[INFORMATION GIVEN — start]

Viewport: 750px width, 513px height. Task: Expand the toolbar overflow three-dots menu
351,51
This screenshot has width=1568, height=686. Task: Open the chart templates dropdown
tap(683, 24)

[INFORMATION GIVEN — finish]
[INFORMATION GIVEN — start]

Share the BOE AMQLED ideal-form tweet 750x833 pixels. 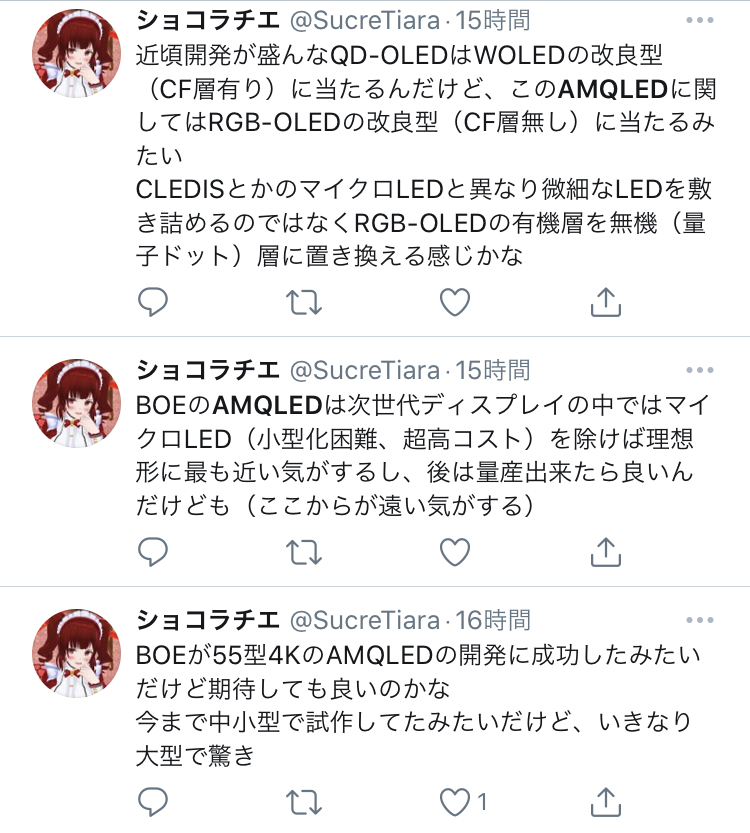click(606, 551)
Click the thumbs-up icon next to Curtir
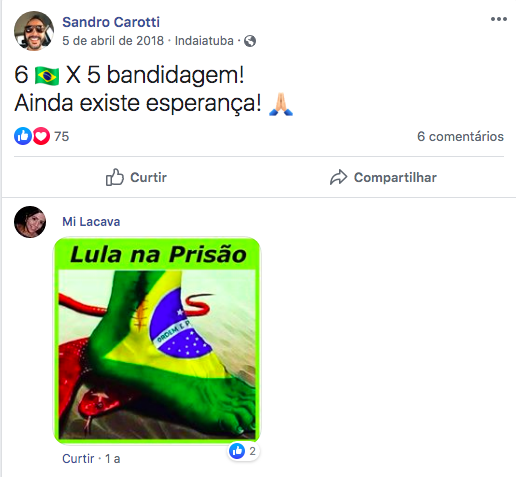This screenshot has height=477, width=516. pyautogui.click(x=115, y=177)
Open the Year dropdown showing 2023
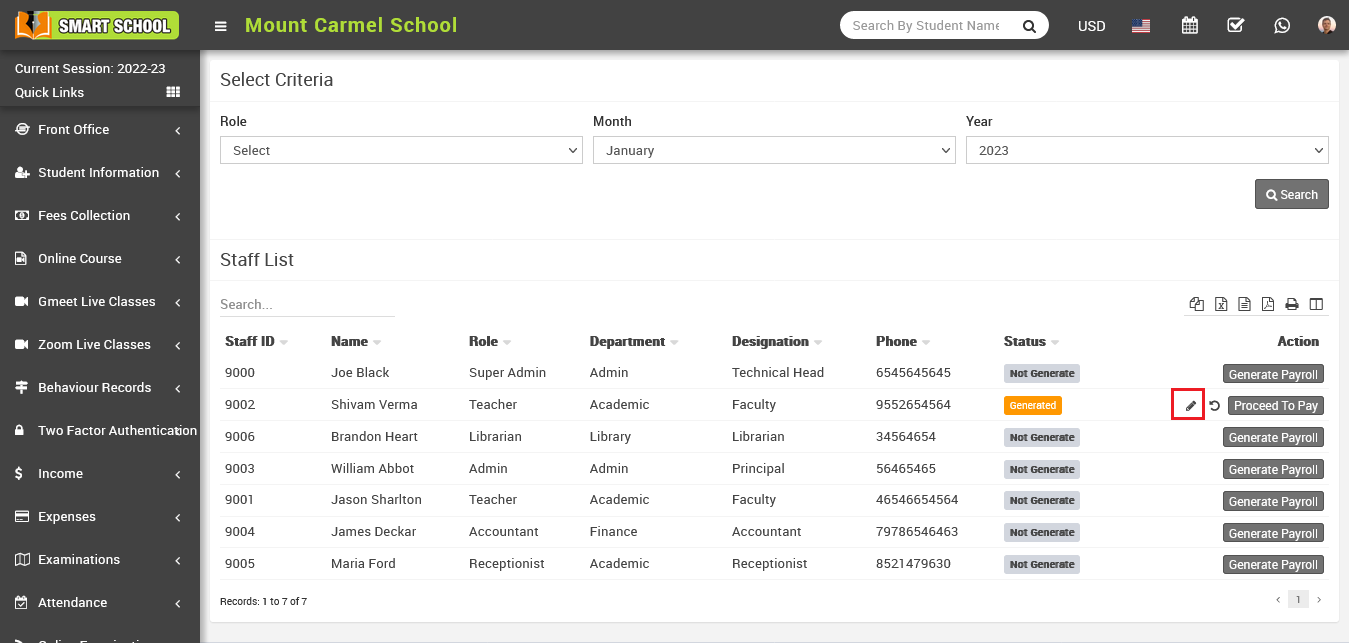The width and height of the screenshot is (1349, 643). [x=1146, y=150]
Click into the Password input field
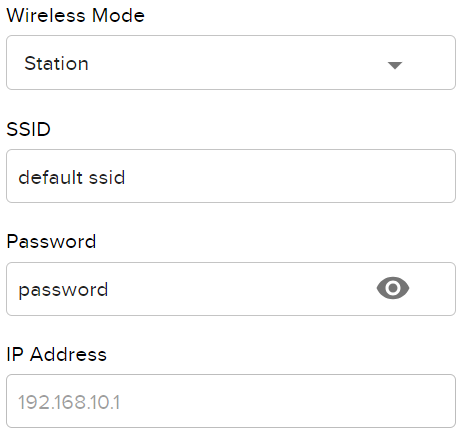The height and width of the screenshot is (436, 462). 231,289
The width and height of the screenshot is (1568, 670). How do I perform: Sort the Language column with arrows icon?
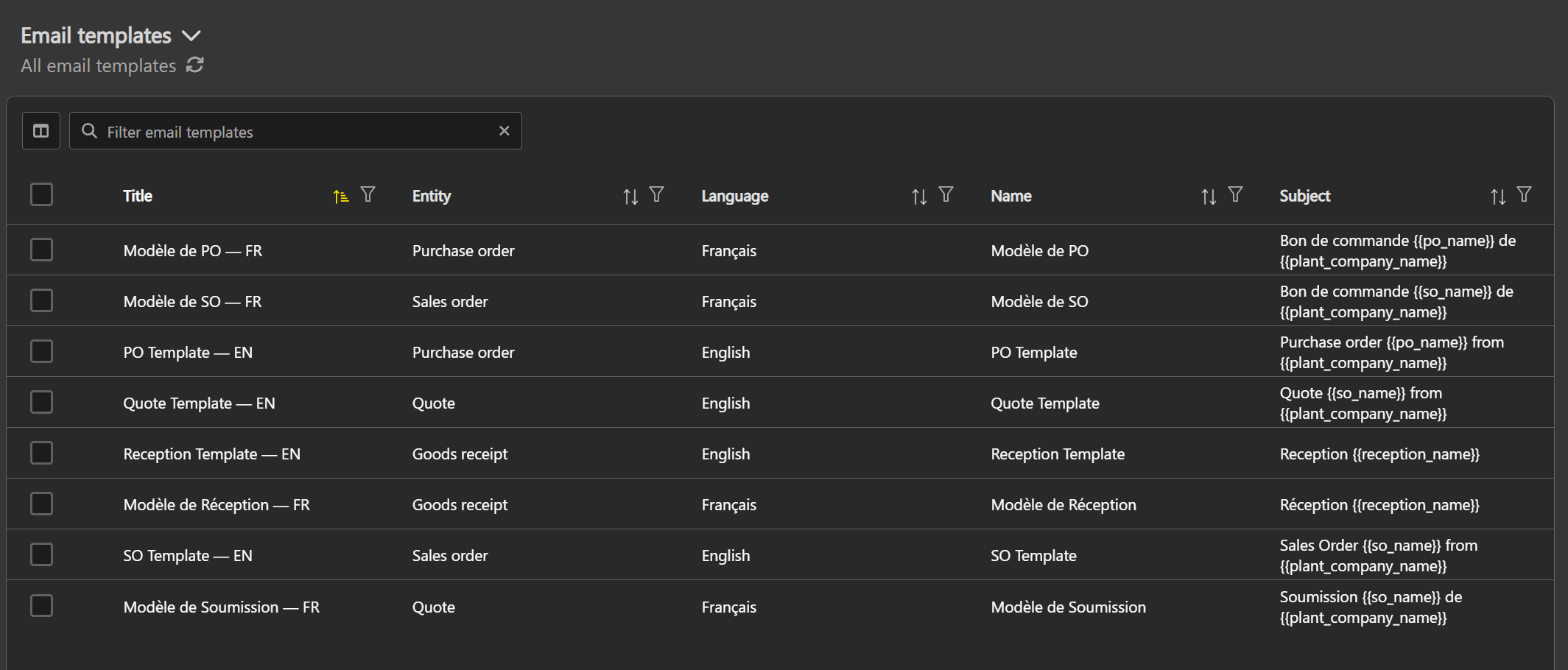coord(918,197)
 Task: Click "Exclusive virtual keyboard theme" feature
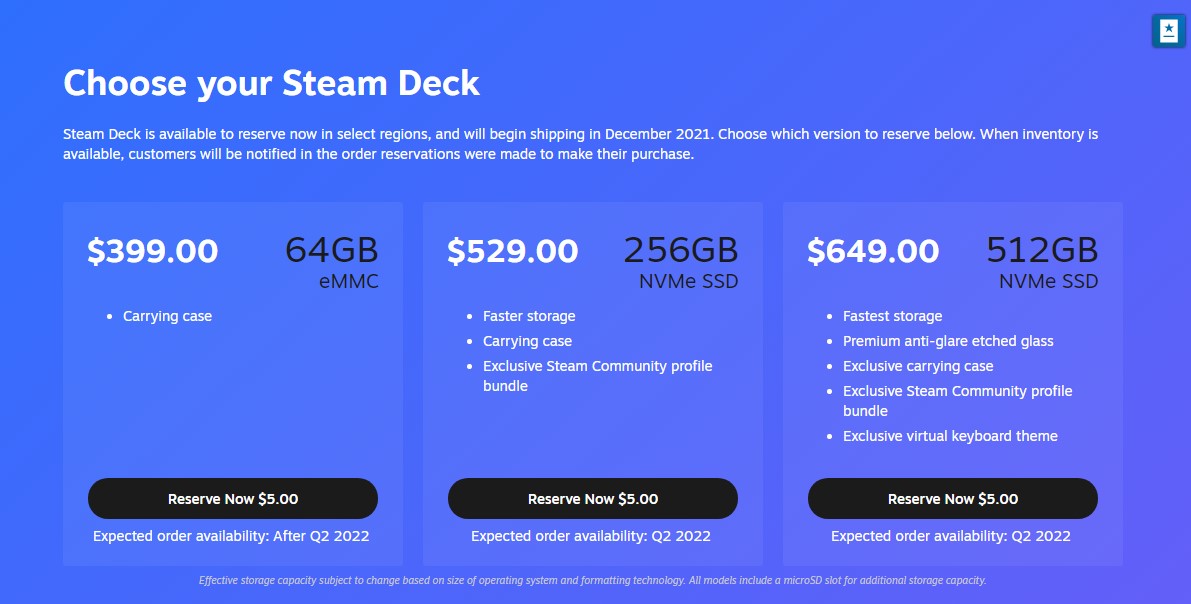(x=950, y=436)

[INFORMATION GIVEN — finish]
[INFORMATION GIVEN — start]

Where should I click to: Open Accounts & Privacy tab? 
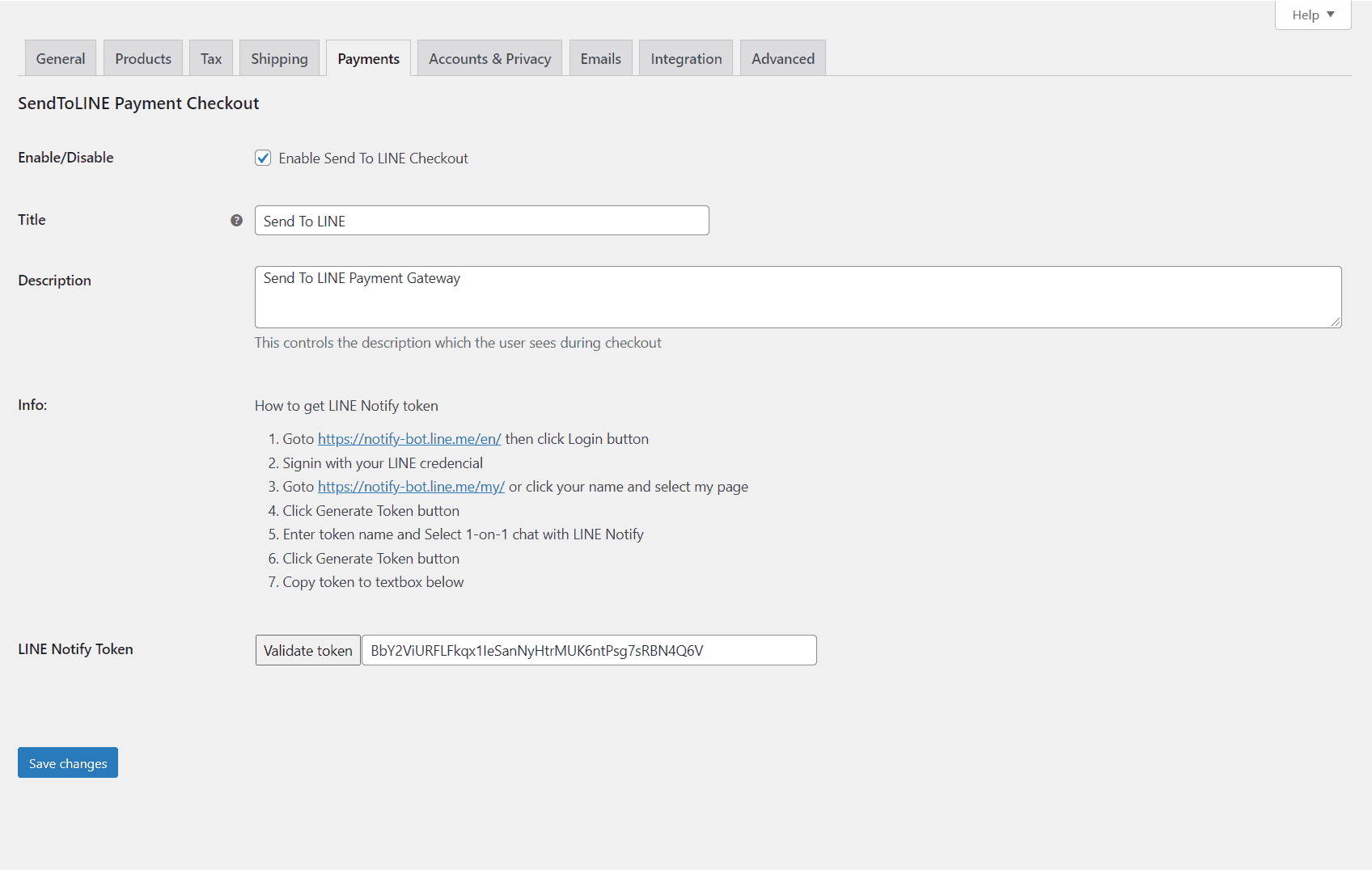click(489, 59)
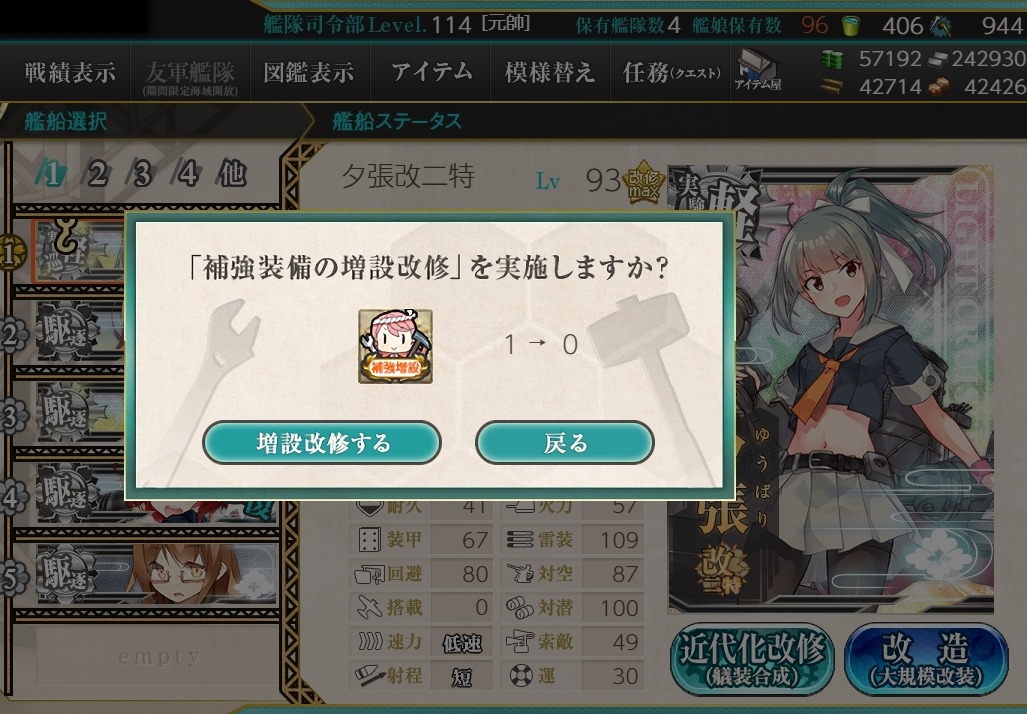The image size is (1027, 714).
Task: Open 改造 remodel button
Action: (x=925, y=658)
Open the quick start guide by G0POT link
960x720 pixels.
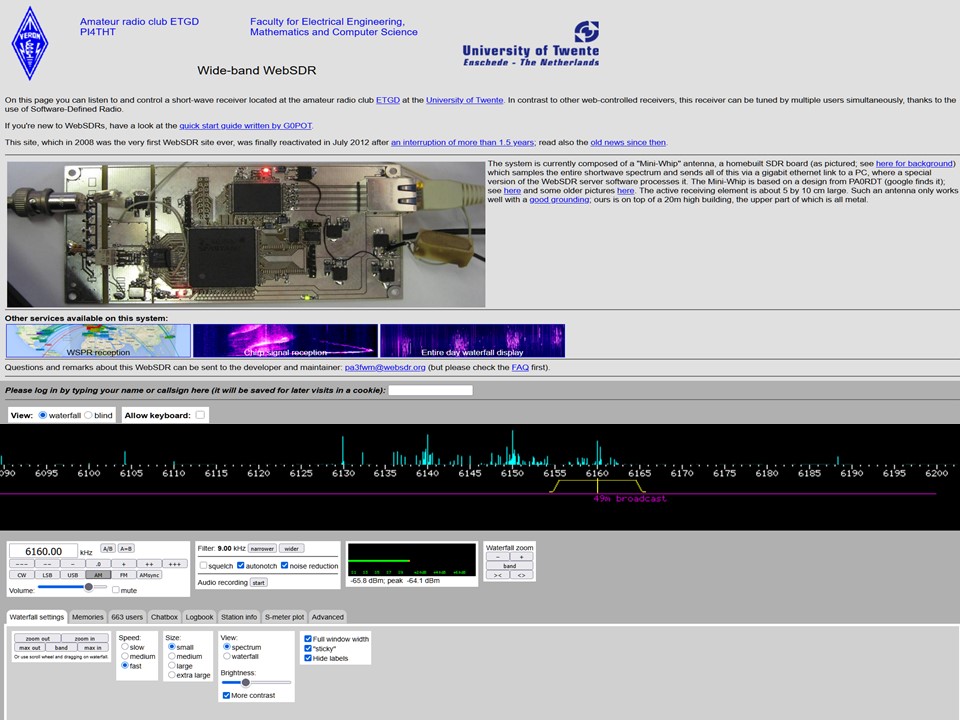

[INFORMATION GIVEN — finish]

Beginning with the line holding "Open the quick start guide by G0POT link" and ending with the line holding "960x720 pixels.", write out the stretch of material above exactly; add no further lines.

EXERCISE RESULT.
Open the quick start guide by G0POT link
960x720 pixels.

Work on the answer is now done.